Any picture in the data below should be skipped, while every line is repeated exactly.

* **Dataset content**:
####################
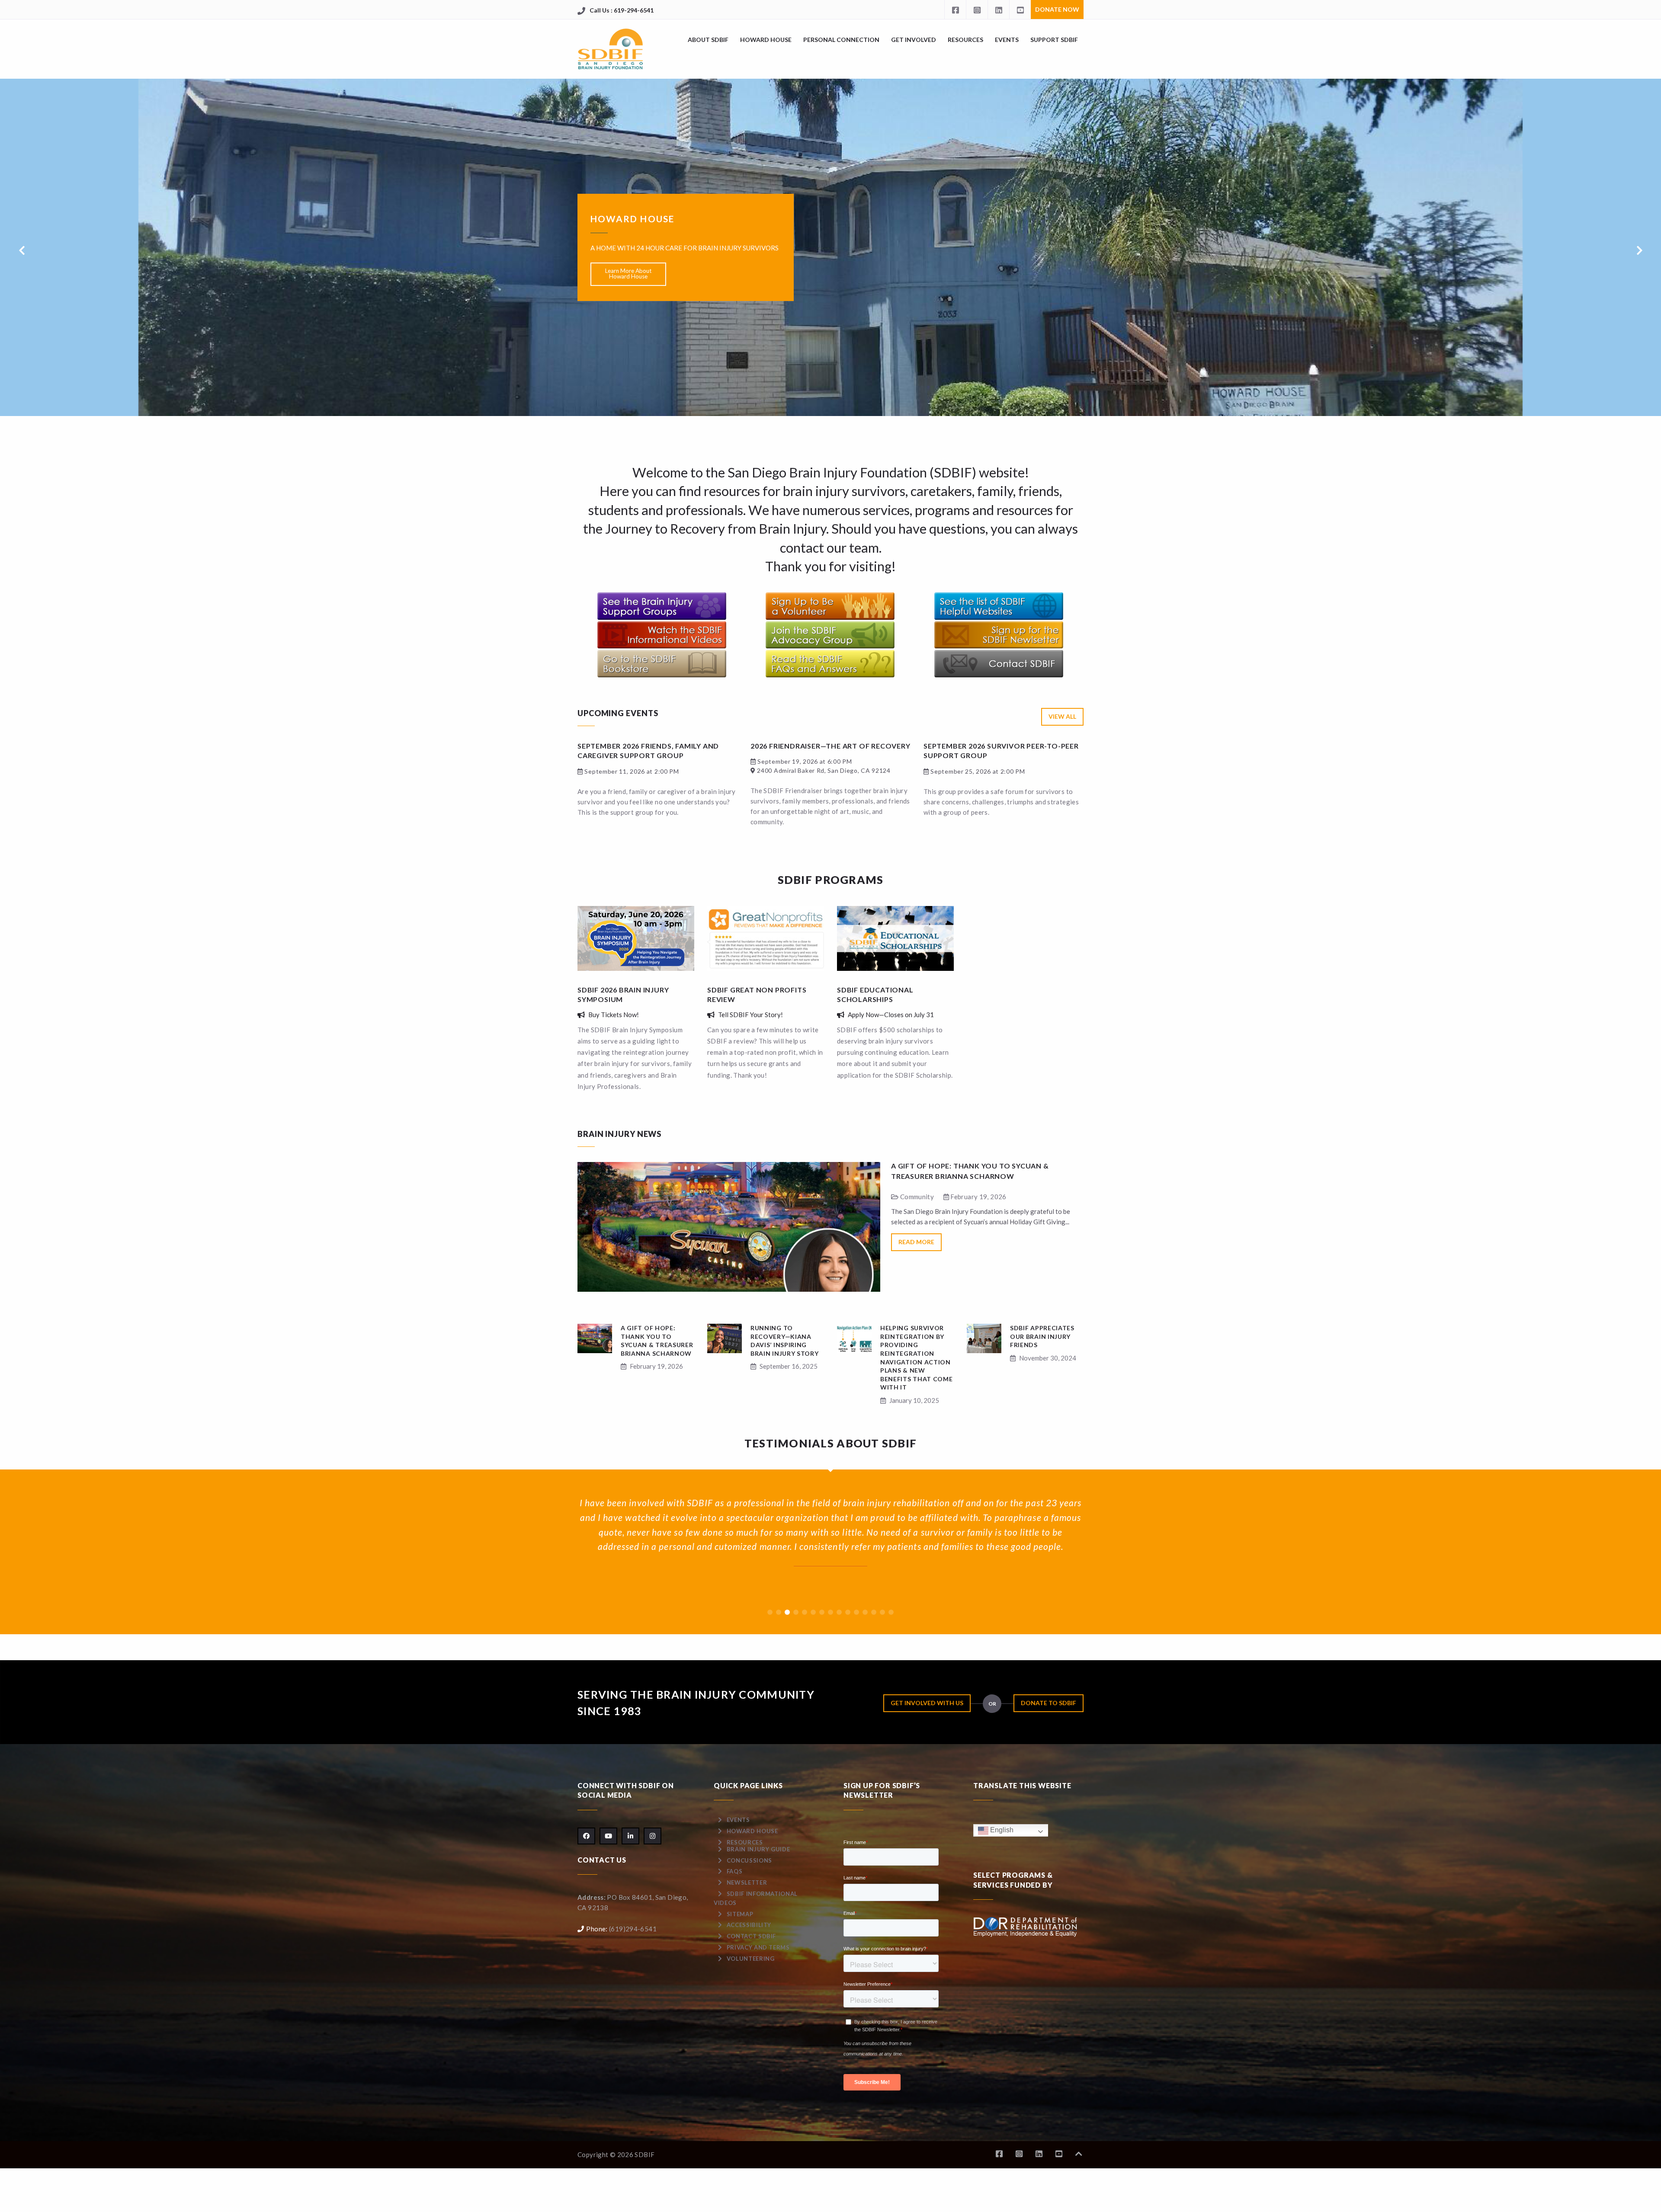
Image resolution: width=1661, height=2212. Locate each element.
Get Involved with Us (927, 1702)
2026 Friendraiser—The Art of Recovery (830, 746)
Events (1007, 39)
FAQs (735, 1871)
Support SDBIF (1054, 39)
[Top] (1079, 2154)
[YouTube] (1020, 9)
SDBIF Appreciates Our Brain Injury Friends (1042, 1336)
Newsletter (747, 1882)
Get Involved (913, 39)
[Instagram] (977, 9)
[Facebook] (955, 9)
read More (916, 1241)
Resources (965, 39)
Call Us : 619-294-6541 (622, 10)
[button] (770, 1612)
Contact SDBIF (751, 1936)
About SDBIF (708, 39)
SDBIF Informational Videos (756, 1898)
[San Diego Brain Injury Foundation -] (611, 49)
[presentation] (21, 250)
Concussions (749, 1860)
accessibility (749, 1924)
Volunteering (751, 1958)
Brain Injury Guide (758, 1849)
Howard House (766, 39)
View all (1062, 716)
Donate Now (1057, 9)
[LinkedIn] (998, 9)
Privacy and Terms (758, 1947)
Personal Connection (841, 39)
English (1000, 1830)
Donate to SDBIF (1048, 1702)
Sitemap (740, 1914)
####################
* **Response**:
Image resolution: width=1661, height=2212. Locate each element.
Get Involved with Us (927, 1702)
2026 Friendraiser—The Art of Recovery (830, 746)
Events (1007, 39)
FAQs (735, 1871)
Support SDBIF (1054, 39)
[Top] (1079, 2154)
[YouTube] (1020, 9)
SDBIF Appreciates Our Brain Injury Friends (1042, 1336)
Newsletter (747, 1882)
Get Involved (913, 39)
[Instagram] (977, 9)
[Facebook] (955, 9)
read More (916, 1241)
Resources (965, 39)
Call Us : 619-294-6541 (622, 10)
[button] (770, 1612)
Contact SDBIF (751, 1936)
About SDBIF (708, 39)
SDBIF Informational Videos (756, 1898)
[San Diego Brain Injury Foundation -] (611, 49)
[presentation] (21, 250)
Concussions (749, 1860)
accessibility (749, 1924)
Volunteering (751, 1958)
Brain Injury Guide (758, 1849)
Howard House (766, 39)
View all (1062, 716)
Donate Now (1057, 9)
[LinkedIn] (998, 9)
Privacy and Terms (758, 1947)
Personal Connection (841, 39)
English (1000, 1830)
Donate to SDBIF (1048, 1702)
Sitemap (740, 1914)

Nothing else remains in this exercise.